1. Handle Missing Values
* Analyze missingness: Examine which data points are missing and whether they are missing at random or follow a pattern. This informs the strategy for handling them.
* Imputation methods:
   * Numerical features: Fill missing values with mean, median, or use advanced techniques like K-Nearest Neighbors imputation.
   * Categorical features: Replace missing values with the most frequent category (mode) or assign a new category such as “Unknown.”
* Dropping data: If certain features or rows have too many missing values and cannot be reliably imputed, consider dropping them carefully.
* Why it matters: Machine learning models cannot handle missing data directly. Cleaning ensures reliable inputs for the model.
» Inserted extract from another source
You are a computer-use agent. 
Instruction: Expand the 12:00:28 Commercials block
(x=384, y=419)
2. Encode Categorical Features
* Identify categorical variables: Examples include patient gender, blood type, or disease severity.
* Encoding methods:
   * Nominal categories (no inherent order, e.g., blood type): Use One-Hot Encoding.
   * Ordinal categories (ordered, e.g., disease severity): Use Label Encoding or map to numeric scales.
* Why it matters: Decision Trees require numeric inputs. Encoding transforms categorical features into a format the model can use.
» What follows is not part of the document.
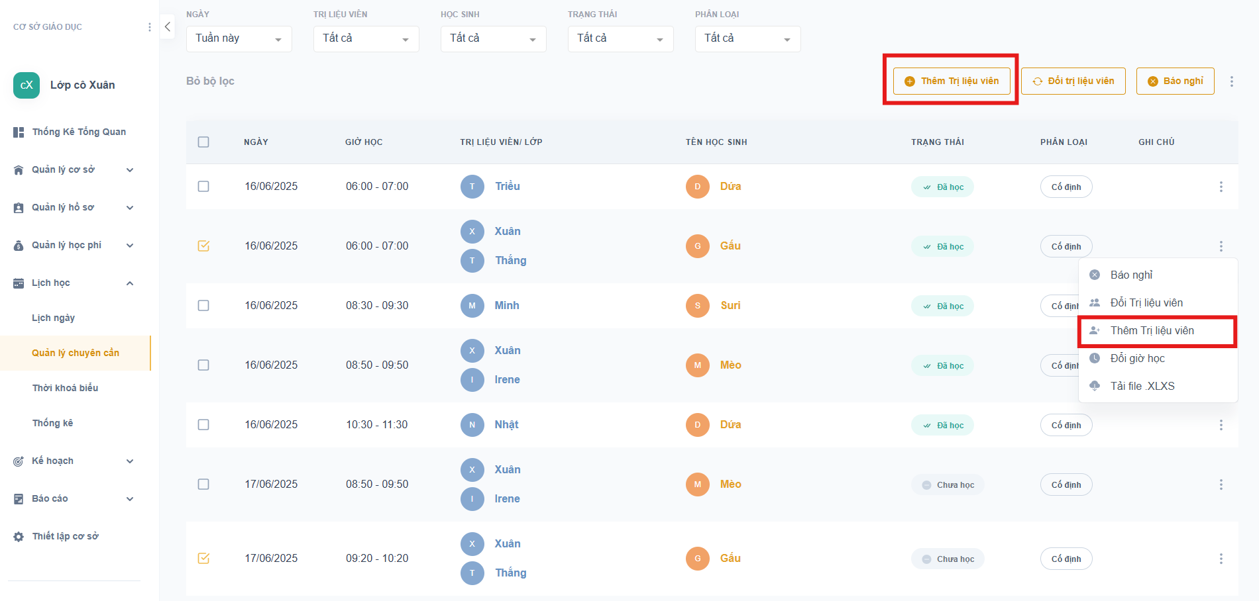Choose 'Tải file .XLXS' in the context menu
1259x601 pixels.
pyautogui.click(x=1142, y=386)

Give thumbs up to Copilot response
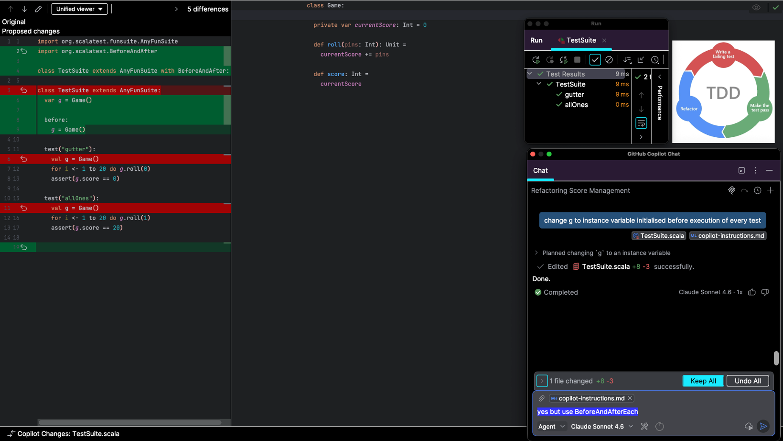(752, 292)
3. Train a Decision Tree Model

* Data splitting: Use an 80-20 or 70-30 split for training and testing, or employ cross-validation to ensure generalization.
* Initialize the model: Start with a default Decision Tree classifier.
* Train the model: Fit it on the processed training data.
* Why Decision Trees: They can handle mixed data types, are interpretable (important in healthcare), and capture non-linear relationships.

4. Tune Hyperparameters
* Important hyperparameters:
   * max_depth - controls tree complexity and balances underfitting vs. overfitting.
   * min_samples_split & min_samples_leaf - determine the minimum samples required to split a node or form a leaf, affecting generalization.
   * max_features - controls the number of features considered for each split.

* Tuning method: Use GridSearchCV or RandomizedSearchCV with cross-validation to find the best combination of parameters.
* Why it matters: Proper tuning improves predictive performance and reduces the risk of overfitting or underfitting.

5. Evaluate Performance

* Metrics: Accuracy, Precision, Recall, F1-score, ROC-AUC.
* Healthcare priority: Recall (sensitivity) is often most important to ensure patients with the disease are detected, even if false positives occur.
* Validation: Test on a separate set or use cross-validation for reliable performance.
* Interpretability: Feature importance and tree visualization help explain model decisions to clinicians and stakeholders.

Business Value in a Real-World Setting

* Early detection: Enables timely treatment, improving patient outcomes and reducing costs.
* Resource optimization: Helps prioritize high-risk patients for interventions, making healthcare delivery more efficient.
* Personalized care: Supports tailored monitoring and treatment plans based on individual risk profiles.
* Data-driven insights: Informs product development, policies, and patient outreach strategies.
* Trust and transparency: Decision Trees interpretability builds confidence among clinicians, regulators, and patients, crucial in healthcare environments.